Ad Avezzano torna l’incubo Gustavo Ferneli Morrobel Rodriguez. Il 44enne dominicano, già noto alle forze dell’ordine e protagonista di numerosi episodi violenti in città, è stato avvistato di nuovo nel centro cittadino, nonostante fosse stato formalmente espulso lo scorso marzo e accompagnato dagli agenti della Polizia di Stato al Centro per il rimpatrio di Bari, in attesa di essere imbarcato su un volo verso il Sudamerica.
La notizia del suo ritorno in città ha scatenato una comprensibile ondata di paura tra i residenti, i commercianti e chi ogni giorno frequenta il centro urbano. Le sue precedenti condotte, caratterizzate da comportamenti molesti e violenti — urla, minacce, atti vandalici, bastonate alle auto, fino all’aggressione che ha sfigurato un carabiniere nel 2020 — avevano lasciato un segno profondo nella comunità. Dopo la scarcerazione nell’ottobre del 2024, Rodriguez era tornato a creare disagi, culminati nell’episodio del 24 marzo scorso, quando aveva distrutto il parabrezza di un’auto in sosta lanciandovi oggetti contro.
Il sistema dei rimpatri: una macchina che spesso si inceppa e la vicenda riporta al centro del dibattito nazionale un tema delicatissimo: la reale efficacia del sistema italiano di espulsione e rimpatrio per soggetti considerati pericolosi. In teoria, il meccanismo esiste ed è previsto dalla legge.
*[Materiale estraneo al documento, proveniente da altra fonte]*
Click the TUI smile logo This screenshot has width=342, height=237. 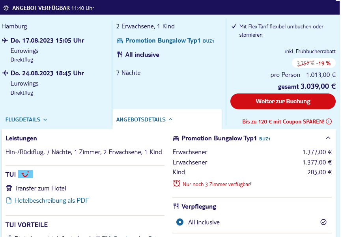[25, 174]
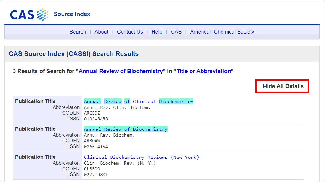Open Annual Review of Biochemistry title link
Image resolution: width=325 pixels, height=182 pixels.
coord(126,129)
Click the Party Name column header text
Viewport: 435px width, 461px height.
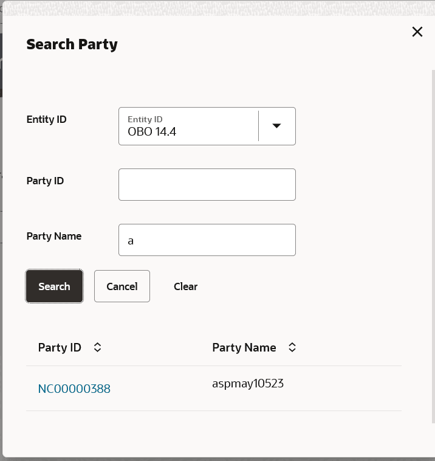(x=244, y=347)
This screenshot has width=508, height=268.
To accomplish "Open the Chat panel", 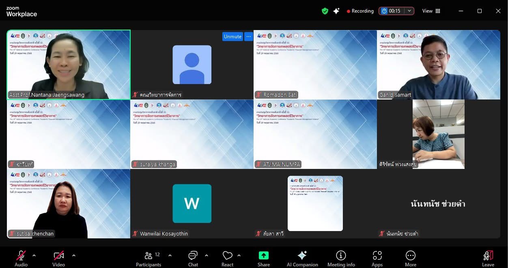I will point(193,258).
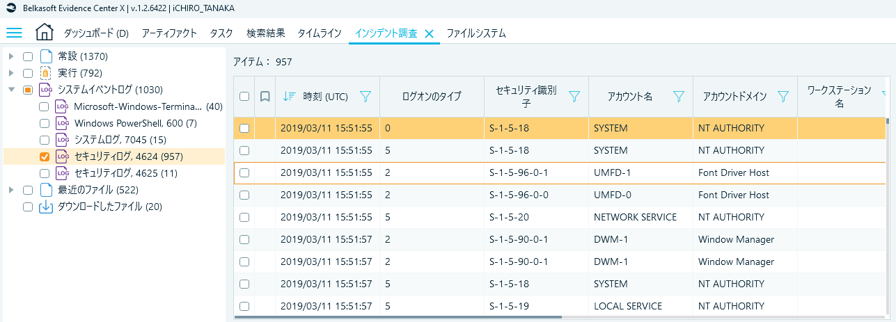Switch to the タイムライン tab

point(320,33)
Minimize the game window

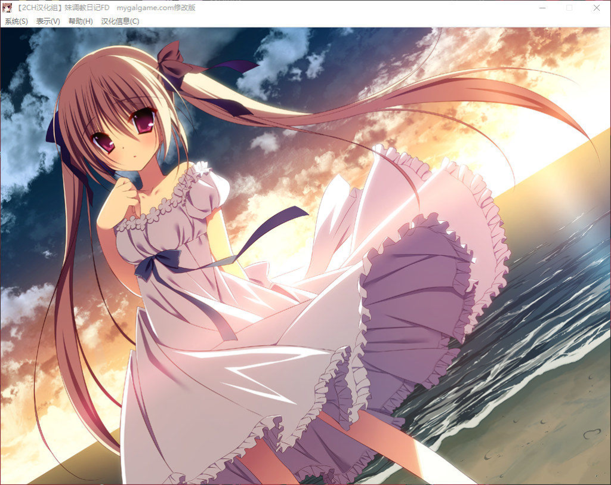click(x=542, y=8)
Ma nei fatti, come dimostra il caso di Avezzano, la sua applicazione risulta spesso fragile, lenta e soggetta a variabili di natura burocratica, giuridica o, peggio ancora, alla mancanza di fondi e strumenti concreti.
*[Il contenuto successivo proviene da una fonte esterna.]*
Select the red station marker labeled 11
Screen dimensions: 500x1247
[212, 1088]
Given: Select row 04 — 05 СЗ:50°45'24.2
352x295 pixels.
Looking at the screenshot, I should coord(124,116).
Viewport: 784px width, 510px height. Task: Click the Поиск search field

Non è raro che, nonostante un’ordinanza di espulsione emessa da una questura, il rimpatrio non vada a buon fine per l’assenza di accordi bilaterali con il Paese d’origine, la mancata convalida del provvedimento da parte di un giudice o l’esito favorevole di un ricorso presentato dal soggetto espulso. Tutti scenari plausibili, ma che lasciano l’opinione pubblica in un limbo di incertezza e rabbia, specie quando si ha a che fare con persone che hanno già dimostrato pericolosità sociale.
Il caso Rodriguez mette inoltre in evidenza i limiti strutturali del sistema. I Centri per il rimpatrio (CPR) sono pochi, sovraffollati e sotto organico, mentre le procedure per l’allontanamento effettivo dei soggetti irregolari sono complesse e spesso rallentate da ostacoli burocratici e giudiziari. Inoltre, la gestione dell’intero iter è affidata a una catena di comando che coinvolge più enti: le questure, i tribunali amministrativi, i ministeri competenti e i Paesi esteri. In questo contesto, il rischio che nessuno si assuma la responsabilità concreta dell’inefficacia del provvedimento è altissimo.
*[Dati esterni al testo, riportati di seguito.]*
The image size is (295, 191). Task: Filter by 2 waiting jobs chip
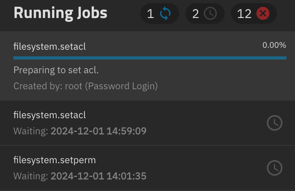[x=205, y=14]
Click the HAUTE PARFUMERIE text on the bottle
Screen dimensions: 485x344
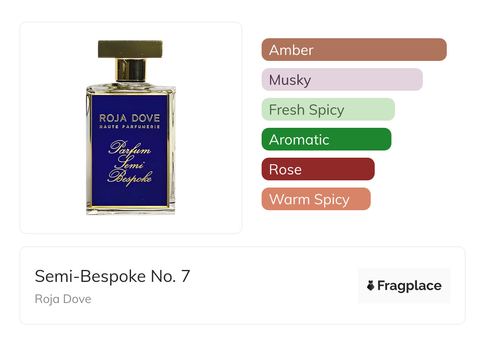pyautogui.click(x=129, y=127)
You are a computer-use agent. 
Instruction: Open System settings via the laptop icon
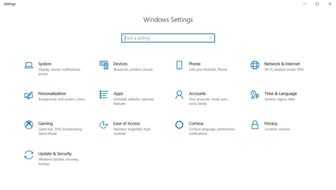[x=29, y=65]
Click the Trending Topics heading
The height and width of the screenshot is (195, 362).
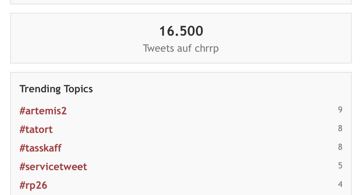56,89
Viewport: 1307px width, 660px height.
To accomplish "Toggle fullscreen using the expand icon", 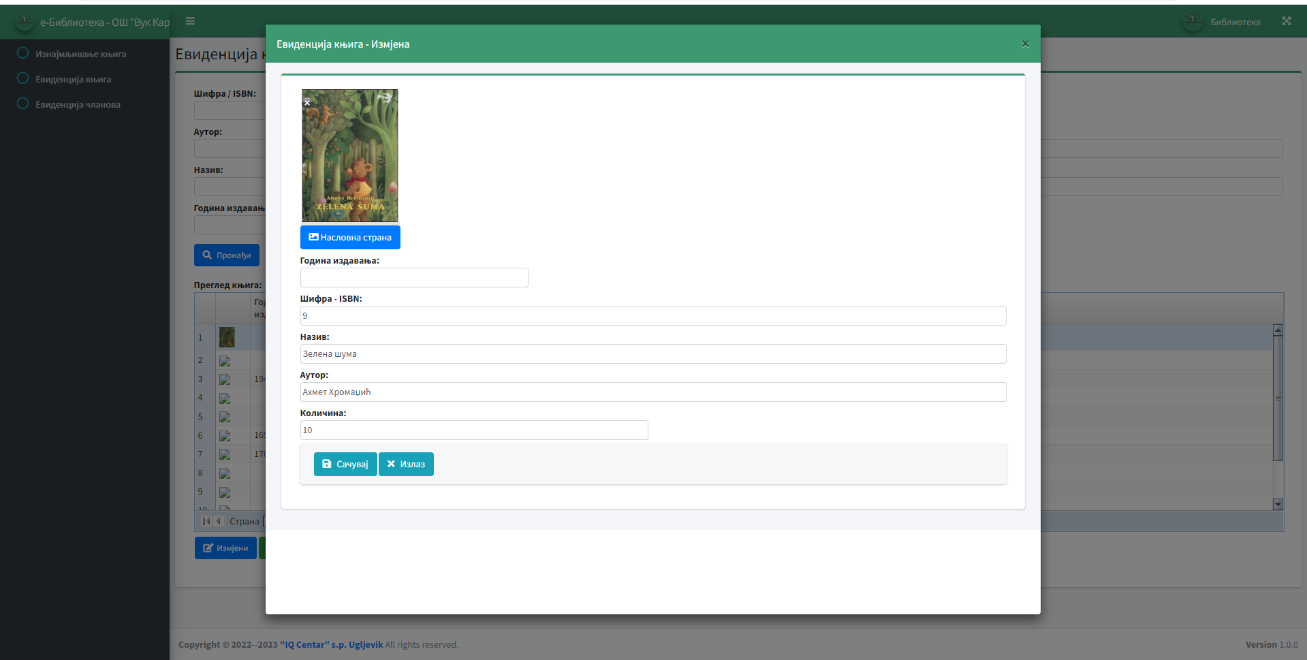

Ma la cittadinanza ha diritto a sapere: chi ha fallito nel garantire che l’espulsione fosse effettivamente eseguita? La responsabilità oggettiva — al di là della responsabilità penale o amministrativa — sembra restare sospesa nel vuoto istituzionale. Se da un lato la Questura di L’Aquila dichiara di non aver ricevuto alcuna comunicazione sull’evoluzione del provvedimento, dall’altro si apre un inquietante vuoto informativo che rischia di minare ulteriormente la fiducia dei cittadini nelle istituzioni.
Nel frattempo, la comunità avezzanese si ritrova di nuovo ostaggio della paura. È inevitabile chiedersi quanti altri casi simili passino sotto silenzio, e quanti soggetti socialmente pericolosi riescano a sfuggire a un’espulsione “sulla carta” che non trova mai un’esecuzione concreta.
Il caso, purtroppo, non è un’eccezione ma il sintomo di un sistema che non funziona come dovrebbe. E finché non si affronterà in modo strutturale la questione rimpatri, garantendo strumenti normativi, accordi internazionali e risorse sufficienti per agire con efficacia, continueremo a vivere questi episodi come un copione già visto.
Le domande rimangono sul tavolo: è un problema di leggi troppo garantiste? Di inefficienza burocratica? Di carenze diplomatiche? Oppure, più semplicemente, di una macchina che nessuno vuole davvero far funzionare fino in fondo?
Nel frattempo, Avezzano guarda con preoccupazione e sfiducia a un ritorno che non avrebbe mai dovuto verificarsi.